▶ [OBJECTIF DE LA TÂCHE]
D'après l'extrait consacré à la présence militaire française au Niger, combien de soldats et d'aviateurs français se trouvent dans le pays ?

▶ [EXTRAIT FOURNI]
------------------------------
La France a beau jouer la détermination, refuser de reconnaître la légitimité des nouvelles autorités de Niamey, imposer le maintien de son ambassadeur cloîtré dans l’enceinte diplomatique, refuser un “départ rapide” de ses hommes, elle est contrainte de reconnaître qu’elle négocie avec les putschistes… au moins sur le dossier des bases militaires à l’arrêt depuis l’arrivée au pouvoir en juillet de généraux hostiles au maintien des 1 500 soldats et aviateurs français présents dans le pays.
Paralysie de fait
Drones, avions de chasse et hélicoptères sont cloués au sol sur la base aérienne installée dans la périphérie de Niamey, tandis que les fantassins déployés avec leurs blindés sur les bases avancées de Ouallam et Ayorou, censés en temps normal appuyer les opérations antidjihadistes nigériennes, ne sortent plus sur le terrain.
”Le partenariat marchait” entre armées française et nigérienne, il était “dans l’intérêt” du Niger mais “je ne crois pas que ce soit tenable, on ne peut pas fonctionner et mener des opérations militaires sans la coopération des pays hôtes”, a notamment expliqué à l’AFP Michael Shurkin, spécialiste américain du Sahel et des armées françaises.
Recrudescence des attaques
En un mois, depuis l’arrivée de la junte au pouvoir, des attaques répétées dans la zone dite des trois frontières, entre Burkina Faso, Niger et Mali, ont fait des dizaines de morts militaires et civils.
À l’arrêt en raison du blocage politique entre Paris et Niamey, un certain nombre des moyens humains et matériels dédiés au contre-terrorisme pourraient bien être retirés du Niger, notamment via Cotonou au Bénin, direction la France, le Tchad voisin qui accueille l’état-major des forces françaises au Sahel, ou encore vers d’autres théâtres où sévissent les jihadistes, comme le Moyen-Orient, selon des sources concordantes.
------------------------------
▶ [DONNÉES FOURNIES]
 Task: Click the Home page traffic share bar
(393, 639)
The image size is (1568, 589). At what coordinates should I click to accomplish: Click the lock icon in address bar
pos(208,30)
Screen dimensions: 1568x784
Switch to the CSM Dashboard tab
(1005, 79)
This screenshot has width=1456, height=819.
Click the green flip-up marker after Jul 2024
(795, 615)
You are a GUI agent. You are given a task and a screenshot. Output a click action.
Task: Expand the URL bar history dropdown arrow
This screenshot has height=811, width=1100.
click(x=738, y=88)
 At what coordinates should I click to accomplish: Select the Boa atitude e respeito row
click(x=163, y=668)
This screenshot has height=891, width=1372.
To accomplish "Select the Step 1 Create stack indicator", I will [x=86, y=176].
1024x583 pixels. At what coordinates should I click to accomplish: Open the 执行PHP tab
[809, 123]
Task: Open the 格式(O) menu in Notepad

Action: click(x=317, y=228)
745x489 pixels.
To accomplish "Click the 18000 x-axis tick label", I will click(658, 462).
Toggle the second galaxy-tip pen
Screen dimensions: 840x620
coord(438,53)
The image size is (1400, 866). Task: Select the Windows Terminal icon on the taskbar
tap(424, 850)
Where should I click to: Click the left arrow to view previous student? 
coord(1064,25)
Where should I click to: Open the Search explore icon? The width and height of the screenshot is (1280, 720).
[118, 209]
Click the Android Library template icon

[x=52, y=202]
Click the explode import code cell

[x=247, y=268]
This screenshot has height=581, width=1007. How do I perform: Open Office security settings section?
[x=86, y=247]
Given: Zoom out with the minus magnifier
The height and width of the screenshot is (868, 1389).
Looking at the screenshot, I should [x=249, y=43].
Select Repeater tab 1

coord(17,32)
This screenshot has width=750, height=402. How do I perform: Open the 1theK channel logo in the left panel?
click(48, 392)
------------------------------
▶ [RÉPONSE À LA TÂCHE]
1 500 soldats et aviateurs français.